Onde conseguir um certificado confiável
Aqui mora a parte mais importante para a segurança: certificado digital não se compra em qualquer lugar. Só tem validade jurídica o certificado emitido por uma Autoridade Certificadora (AC) credenciada pela ICP-Brasil, supervisionada pelo ITI (Instituto Nacional de Tecnologia da Informação).
A fonte oficial e atualizada das ACs credenciadas é o próprio ITI:
Entre as ACs credenciadas mais conhecidas estão nomes como Certisign, Serasa Experian, Soluti, Valid, Safeweb e Serpro — mas, antes de contratar, confirme sempre que a AC está na lista oficial vigente do ITI. O processo costuma ser:
- Escolha uma AC credenciada e o tipo de certificado (para o AllEars.Vet, e-CPF A1).
- Faça a compra e agende a validação presencial ou por videoconferência — é obrigatório comprovar sua identidade (RG, CPF, etc.).
- Após a validação, você emite e baixa o arquivo
.pfx/.p12e define uma senha. Guarde o arquivo e a senha com cuidado: são a sua identidade digital.
Desconfie de "certificados" baratos vendidos fora desse circuito: sem credenciamento ICP-Brasil, eles não têm valor legal para receituário.
Como configurar o certificado no AllEars.Vet
No app, isso é uma etapa única. Vá em Configurações → Assinatura digital, envie o arquivo .pfx/.p12 do seu e-CPF e informe a senha.

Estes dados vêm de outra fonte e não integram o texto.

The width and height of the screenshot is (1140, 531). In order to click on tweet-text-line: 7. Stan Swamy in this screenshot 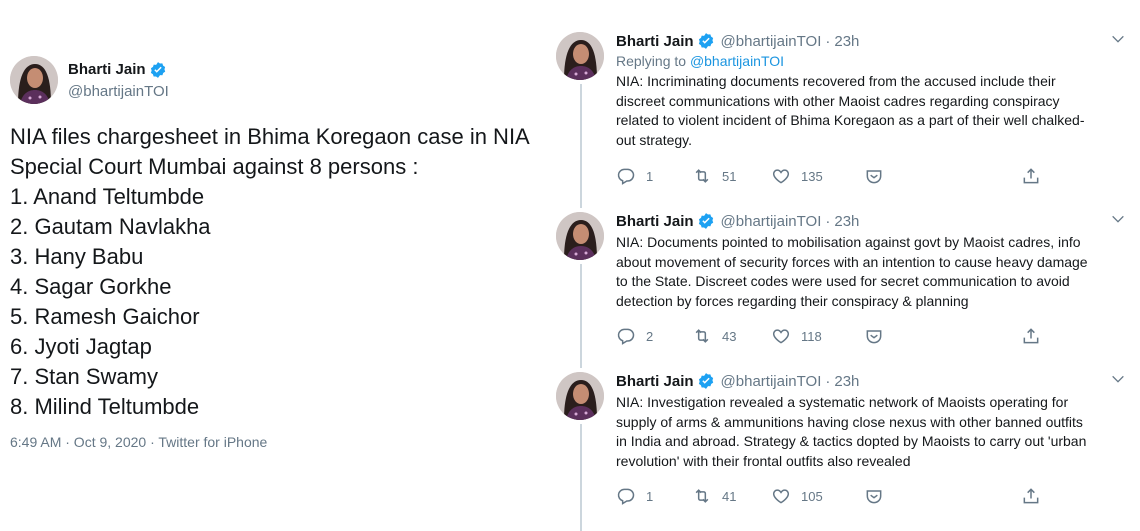, I will do `click(84, 376)`.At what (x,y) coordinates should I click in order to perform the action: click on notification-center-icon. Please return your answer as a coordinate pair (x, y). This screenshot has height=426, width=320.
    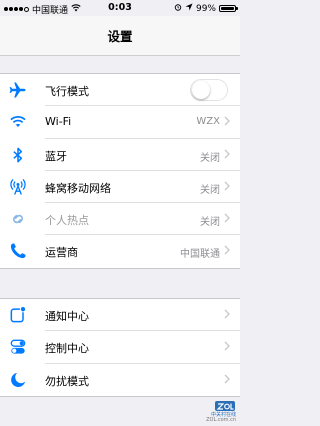
    Looking at the image, I should click on (18, 315).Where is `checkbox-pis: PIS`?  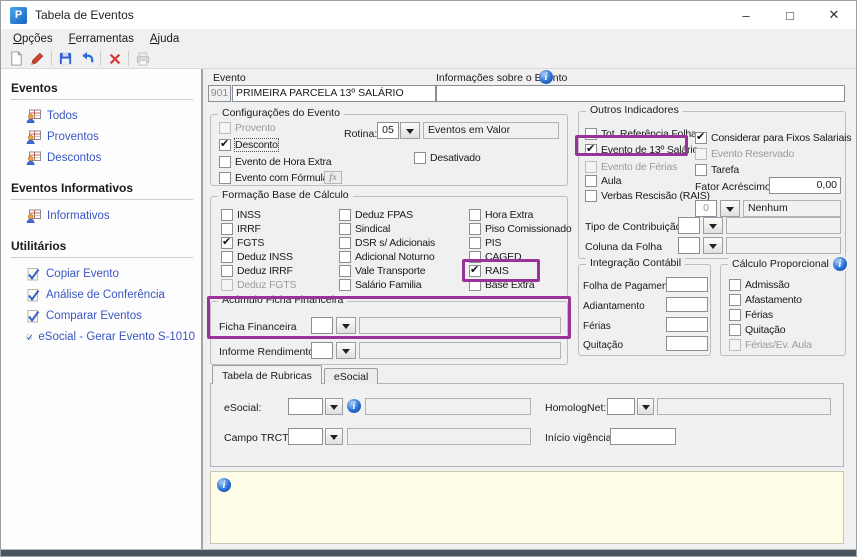 checkbox-pis: PIS is located at coordinates (486, 243).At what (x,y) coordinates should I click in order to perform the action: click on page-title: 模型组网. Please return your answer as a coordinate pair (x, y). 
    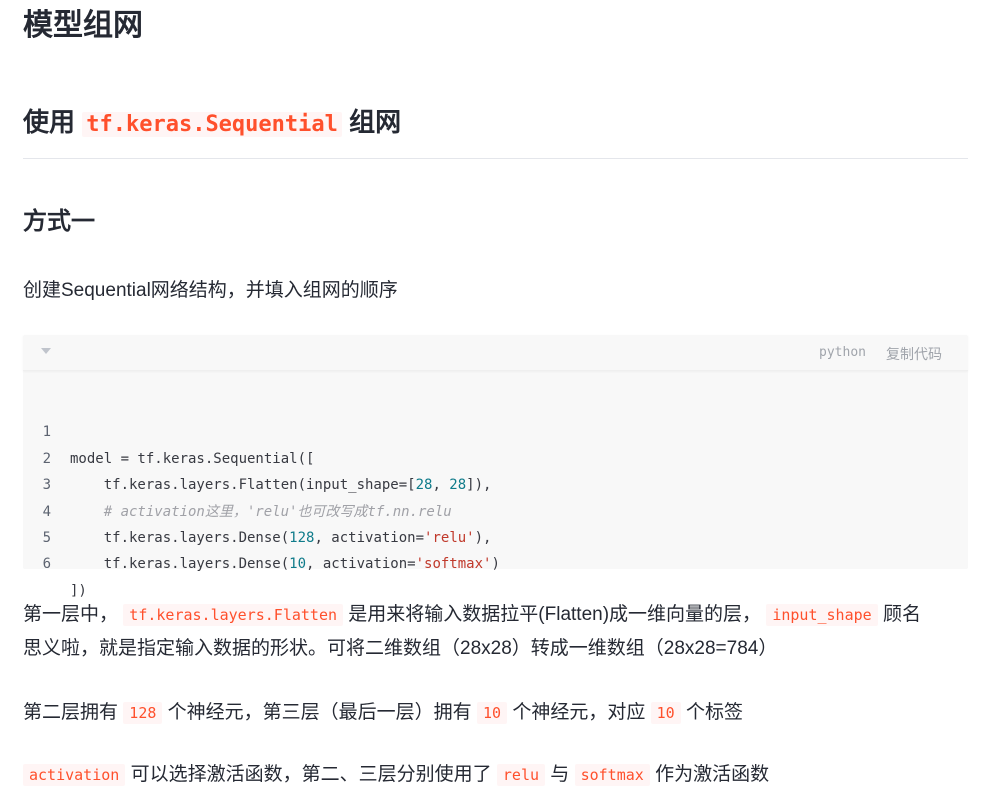
    Looking at the image, I should click on (83, 26).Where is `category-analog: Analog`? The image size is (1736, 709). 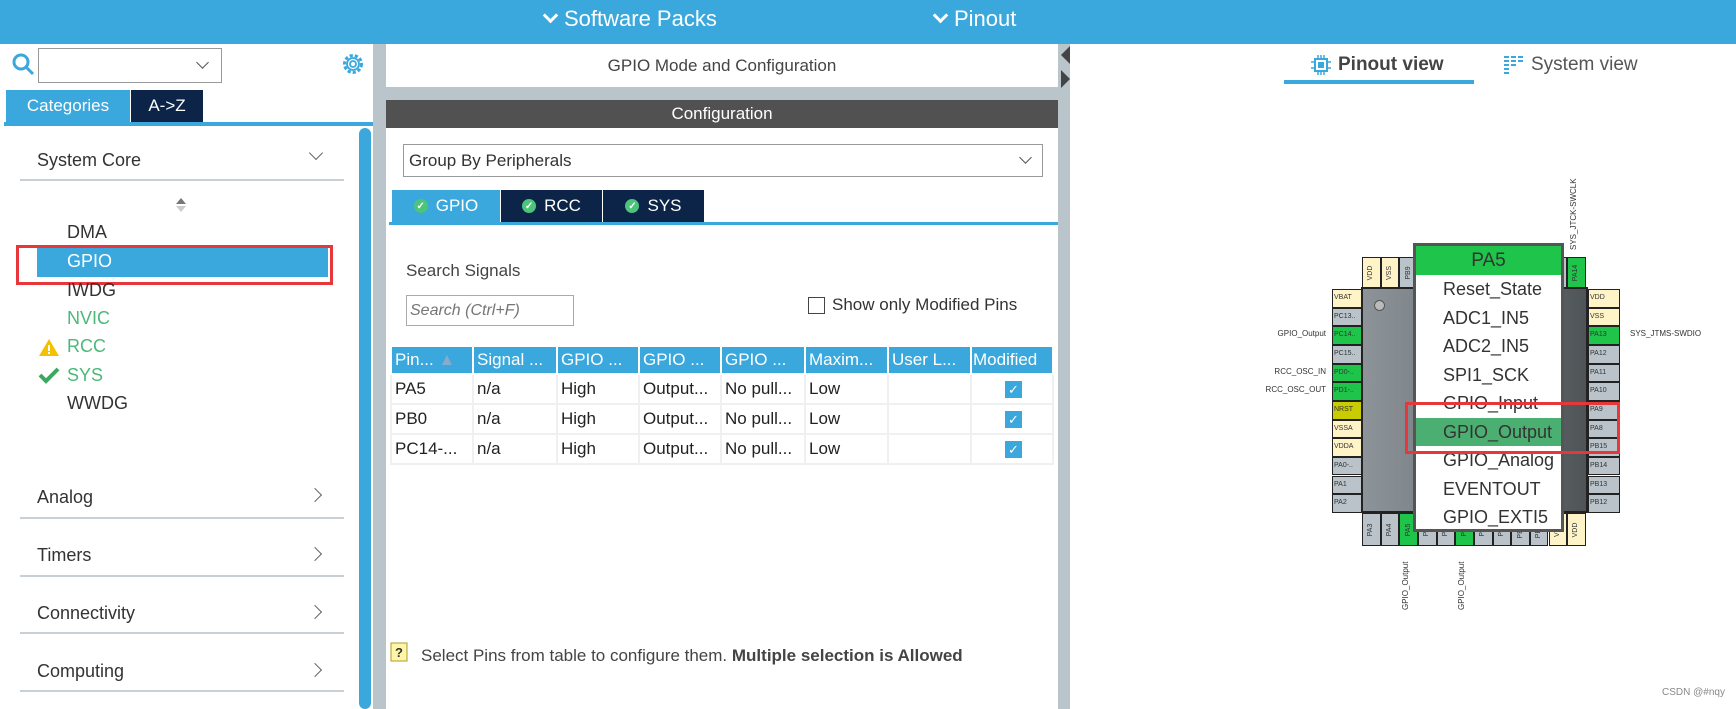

Dois pontos de segurança que valem destacar:
- O certificado é guardado de forma cifrada. A partir daí, nas próximas assinaturas, o app pede apenas a senha.

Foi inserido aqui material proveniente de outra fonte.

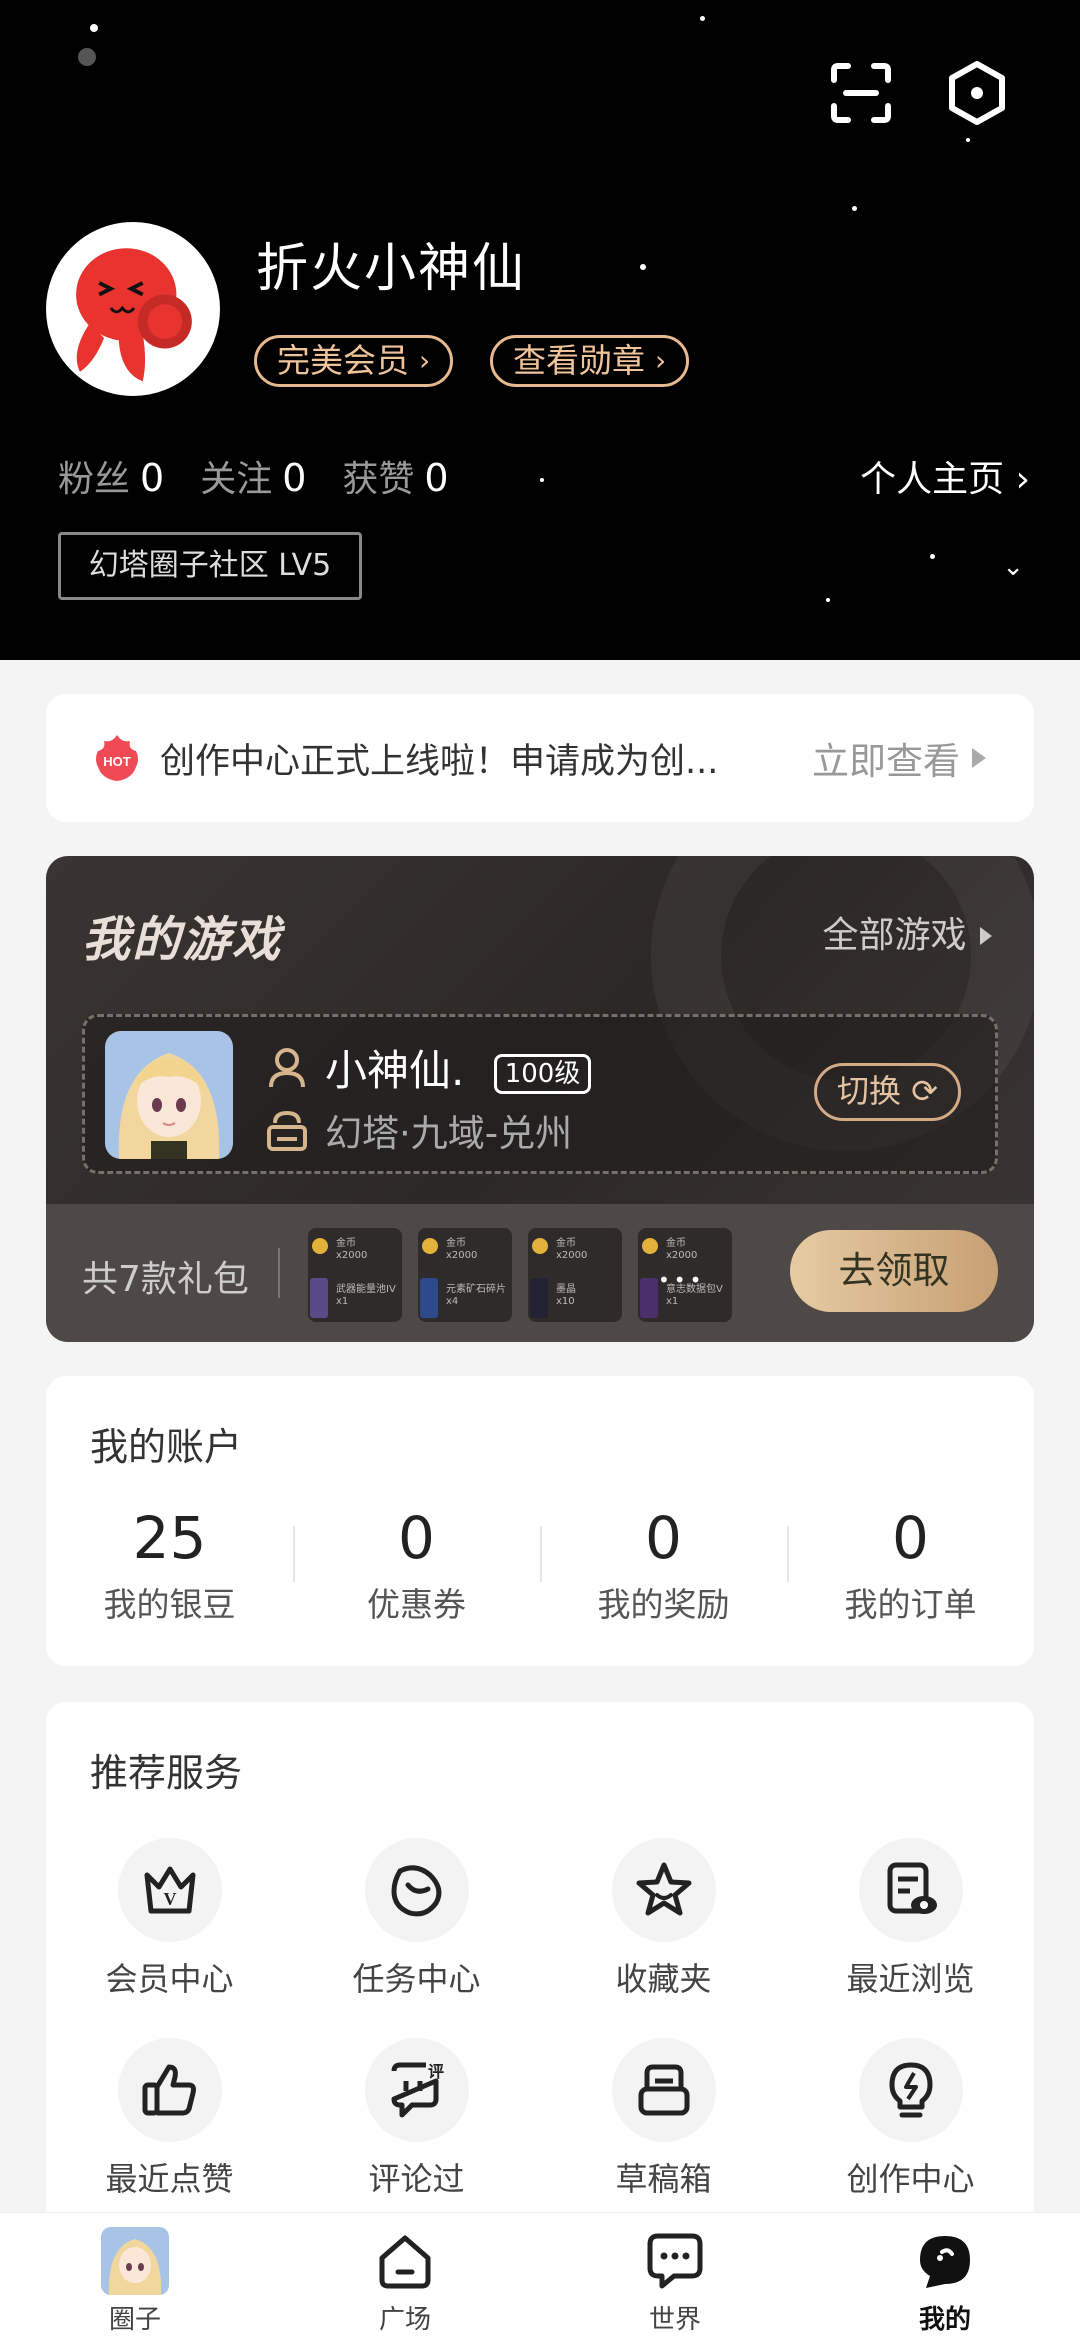  Describe the element at coordinates (210, 566) in the screenshot. I see `community-level-badge: 幻塔圈子社区 LV5` at that location.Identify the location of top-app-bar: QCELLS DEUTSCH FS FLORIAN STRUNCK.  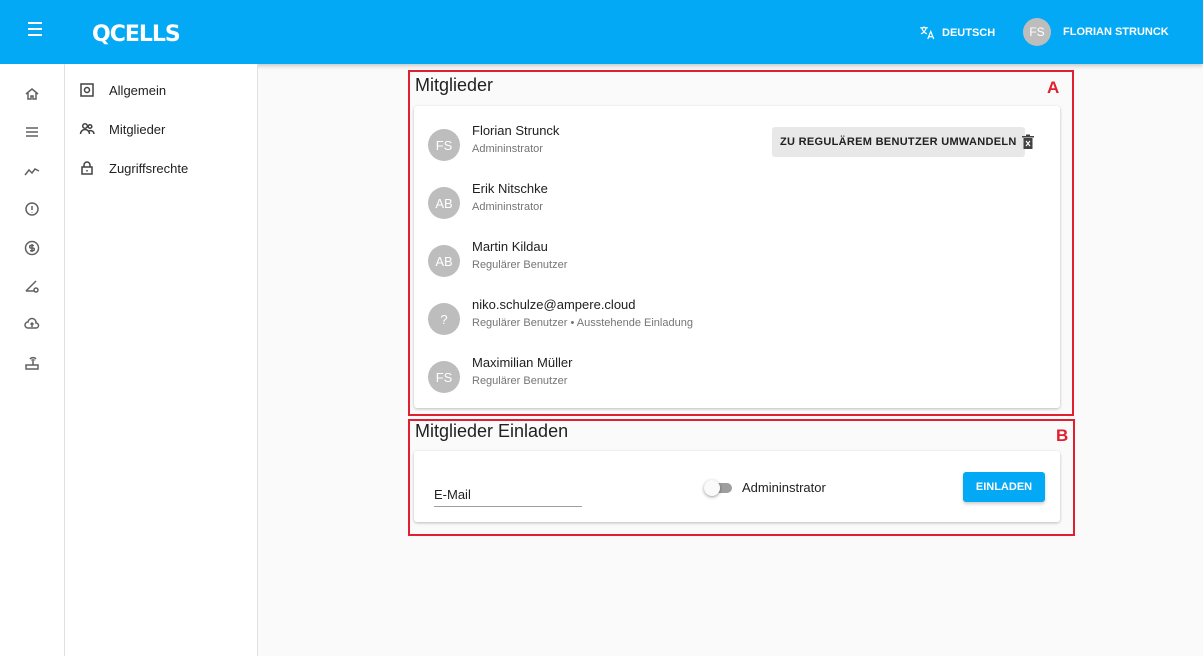
(602, 32).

- A senha nunca é armazenada. Ela é usada só no momento de validar e usar o certificado, e descartada em seguida.
Você pode ver a qualquer momento o titular e a validade do certificado, e removê-lo quando quiser. Hoje o AllEars.Vet aceita o A1 (e-CPF ICP-Brasil); A3 (token/cartão) e certificado em nuvem ainda não são suportados.
Como criar e assinar uma receita
Com o certificado configurado, o fluxo da receita fica direto. Ao tocar em Nova receita e escolher o paciente, você seleciona o tipo de receituário — e cada tipo já carrega o modelo e as exigências legais corretas:

- Receita simples — prescrição comum, sem exigências de substância controlada.
- Controle especial — modelo em 2 vias (Portaria SVS/MS nº 344/98); exige o CPF do responsável.
- Magistral (manipulada) — para fórmulas manipuladas com substância controlada; exige seu nº de registro no MAPA e o endereço do responsável.
O app valida os dados obrigatórios antes de avançar e deixa você preencher na hora o que faltar. Com a receita pronta, é só tocar em Assinar e digitar a senha do certificado. O resultado é um PDF com o carimbo "Assinado digitalmente por … — ICP-Brasil" no lugar da assinatura manual.
E tem um detalhe pensado para o mundo real da farmácia: o PDF assinado traz um QR Code e um código curto que abrem uma página pública de validação. Mesmo numa via impressa, quem recebe a receita pode escanear, conferir quem assinou e baixar o PDF original. Qualquer pessoa também pode validar o arquivo em validar.iti.gov.br, o verificador oficial do governo.
Depois de assinada, a receita fica imutável — não pode ser editada nem excluída, porque qualquer alteração quebraria a assinatura. Para mudar algo, você gera uma nova versão.
Em resumo
A assinatura digital de receitas não é burocracia nova — é a forma de manter a validade jurídica do papel, com mais segurança e rastreabilidade, no fluxo digital. O caminho é simples: tenha um e-CPF A1 ICP-Brasil, comprado de uma AC credenciada pelo ITI, e configure-o uma vez no AllEars.Vet. A partir daí, cada receita sai assinada, verificável e pronta — sem papel, sem carimbo, sem retrabalho.